Roubo o título
a um dos mais recentes livros do nosso cardeal José Tolentino Mendonça,
«Introdução à Pintura Rupestre» (Assírio & Alvim, Outubro de 2021). Inserto
na p. 35, o poema reza assim:
Uma velha cosmogonia
associava a gaveta à ferida primordial
dizendo ser o buraco por onde
escoamos
gota a gota
a porção que nos coube do dilúvio
Não nos coube muito,
é certo, mas dá para ir atafulhando coisas e mais coisas e, a determinado momento,
«Eu acho que tinha posto isso aqui, mas no meio disto tudo como é que eu o vou
encontrar?». E dá-nos na veneta despejar tudo no chão!
Na verdade, aquele
foi mesmo um buraco por onde se foi escoando muita coisa, gota a gota!...
A palavra «gavetas»
trouxe-me à mente três imagens.
Bem, a primeira
é essa, amiúde arreliadora, a da desordem mais completa de algumas das nossas gavetas!
Como está habitualmente fechada, a gaveta não mostra o que vai lá dentro e
remexê-la à cata de qualquer coisa traz sempre aquele nervoso miudinho a
crescer desamparado… Hoje, até já inventaram assim uma espécie de caixinhas com
compartimentos, para ajustar na gaveta e dão um jeitão!... Abençoados!

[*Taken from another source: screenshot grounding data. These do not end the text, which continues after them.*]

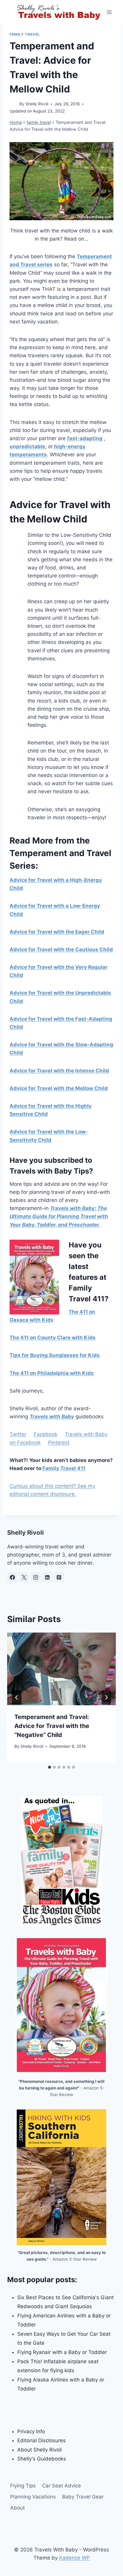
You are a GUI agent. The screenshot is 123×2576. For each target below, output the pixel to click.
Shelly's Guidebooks (41, 2459)
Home (16, 122)
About (17, 2508)
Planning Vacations (33, 2497)
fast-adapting (84, 438)
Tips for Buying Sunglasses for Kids (55, 1355)
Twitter (18, 1434)
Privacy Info (31, 2431)
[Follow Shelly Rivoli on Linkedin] (47, 1577)
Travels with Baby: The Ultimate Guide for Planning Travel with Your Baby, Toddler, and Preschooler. (59, 1216)
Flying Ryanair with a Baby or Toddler (62, 2352)
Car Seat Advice (61, 2486)
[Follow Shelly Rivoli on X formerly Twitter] (24, 1577)
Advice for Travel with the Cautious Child (61, 949)
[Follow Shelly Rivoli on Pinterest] (59, 1577)
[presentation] (61, 1669)
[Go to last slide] (16, 1697)
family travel (25, 34)
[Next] (106, 1697)
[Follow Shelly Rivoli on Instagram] (35, 1577)
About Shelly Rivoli (39, 2450)
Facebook (45, 1434)
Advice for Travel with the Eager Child (57, 932)
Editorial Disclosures (41, 2440)
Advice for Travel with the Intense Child (59, 1071)
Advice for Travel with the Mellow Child (59, 1088)
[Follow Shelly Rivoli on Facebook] (12, 1577)
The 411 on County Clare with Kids (53, 1338)
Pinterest (59, 1443)
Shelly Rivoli (36, 103)
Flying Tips (23, 2486)
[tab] (49, 1767)
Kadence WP (74, 2558)
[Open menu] (109, 12)
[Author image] (13, 104)
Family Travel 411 (63, 1468)
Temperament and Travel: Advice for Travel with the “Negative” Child (51, 1725)
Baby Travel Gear (83, 2497)
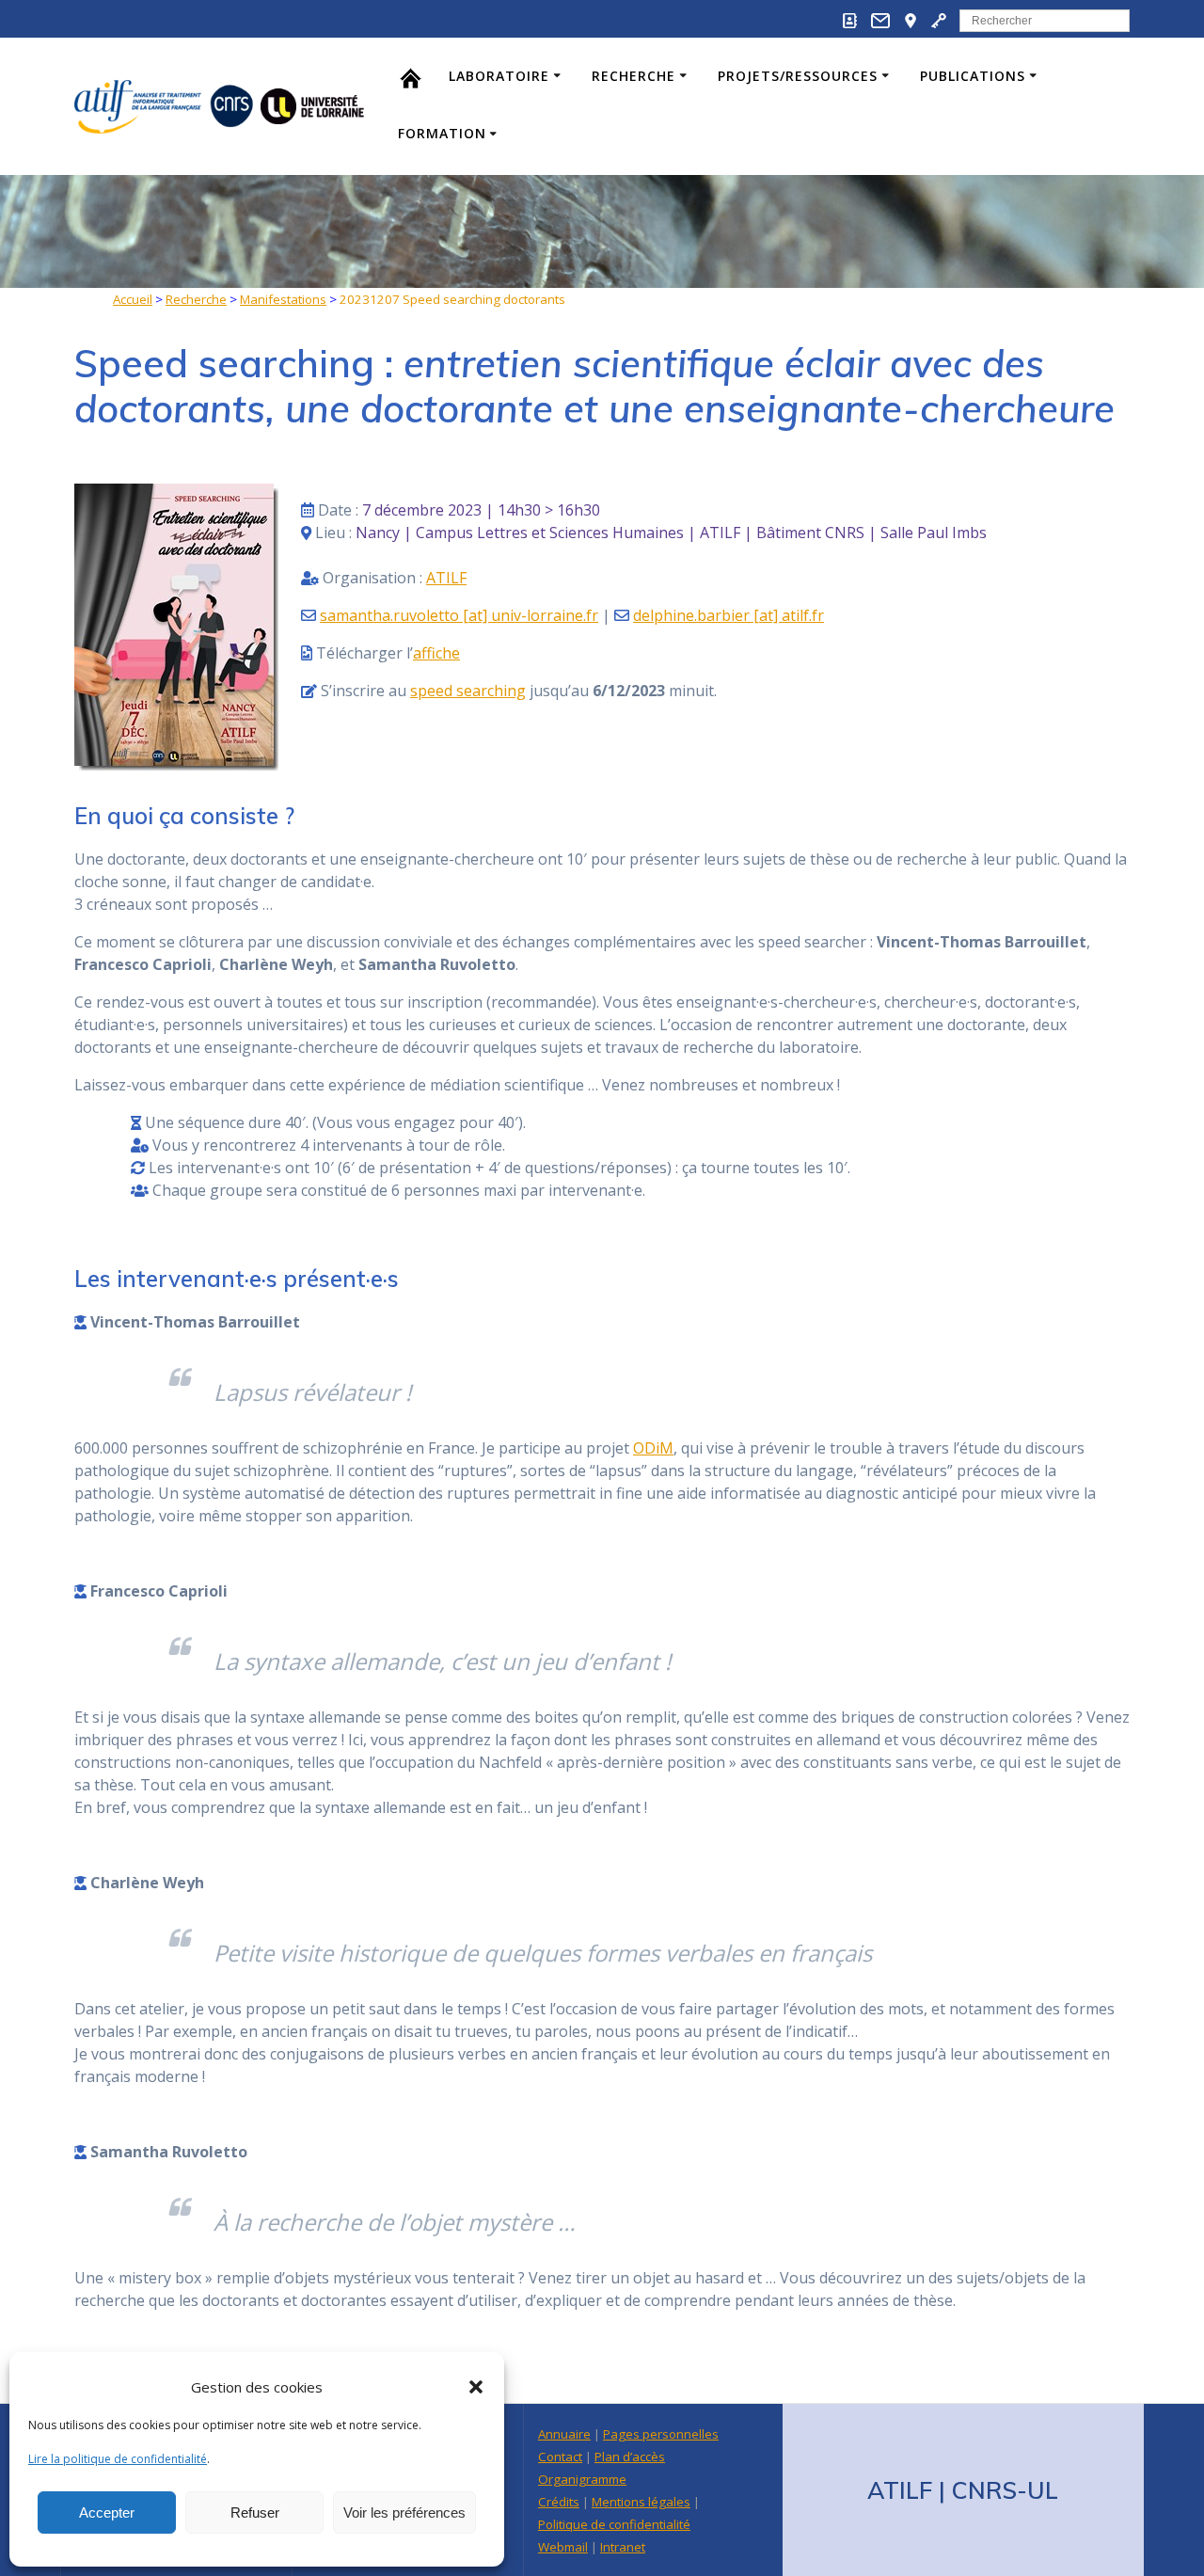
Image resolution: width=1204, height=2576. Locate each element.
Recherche (633, 76)
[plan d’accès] (910, 24)
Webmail (563, 2546)
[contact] (880, 24)
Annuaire (564, 2433)
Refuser (254, 2512)
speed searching (468, 690)
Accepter (107, 2512)
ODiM (653, 1448)
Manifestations (283, 299)
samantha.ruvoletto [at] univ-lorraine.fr (459, 615)
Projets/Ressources (798, 76)
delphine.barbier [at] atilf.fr (728, 615)
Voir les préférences (404, 2512)
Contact (560, 2456)
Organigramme (582, 2479)
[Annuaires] (850, 24)
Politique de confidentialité (614, 2524)
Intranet (622, 2546)
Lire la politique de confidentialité (117, 2459)
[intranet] (938, 24)
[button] (476, 2386)
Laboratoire (499, 76)
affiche (436, 653)
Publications (972, 76)
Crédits (558, 2501)
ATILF (446, 577)
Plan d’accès (629, 2456)
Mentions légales (641, 2501)
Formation (442, 133)
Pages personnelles (661, 2433)
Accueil (132, 299)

A segunda é a dos contadores orientais que a gente vê nos museus. Cheios de gavetinhas, algumas de segredo. A proprietária (sim, tinha que ser proprietária e não proprietário!) sabia exactamente o conteúdo de cada uma.
A terceira
imagem que me ocorreu foi a do quarto de vestir de D. Irene Ferreira do Amaral,
esposa de Álvaro Sousa, no Casal de Monserrate, Monte Estoril: «camisas brancas»,
«peúgas pretas», «botões pequenos»… Uma infinidade de etiquetas a identificar o
conteúdo de cada gaveta e a facilitar aquele momento apressado em que já
estamos atrasados para a cerimónia… Achei um mimo!
Fez-me bem, na
juventude, a leitura d’«A Arte de Estudar», de Mário Gonçalves Viana (Editora Educação
Nacional, Lda – Porto, 1945). Obrigou-me a reflectir na importância da organização
tanto a física como, sobretudo, a mental. O dar atenção a um pensamento de cada
vez, sem atropelos! Ai, mas as gavetas!…
Nota: A imagem do contador indo-português é do Museu dos Condes de Castro Guimarães, de Cascais. Muito agradeço a pronta e gentil cedência.
José d’Encarnação
Publicado em Renascimento (Mangualde), nº 817, 01-03-2022, p. 12.
Estava a conhecer este contador de algum lugar...O texto é muito oportuno e interessante. Há quem seja bem organizado e hoje existe a chamada "arrumação" até no IKEA, para ajudar os que não são, mas os desarrumados incorrigíveis, que nem suspeitavam sê-lo, enchem sempre as gavetas físicas e da memória, as últimas os buracos mais bem guardados do tempo. Quem lá vai? Conheço quem tem tudo meticulosamente arrumado, sem essa confusão da gaveta que cai ao chão e revela anos escondidos...mas desorganizado em outras dimensões. Estou a divagar um pouco, bem sei. Mérito do texto, que me fez pensar na importância de arrumar todas as gavetas da existência.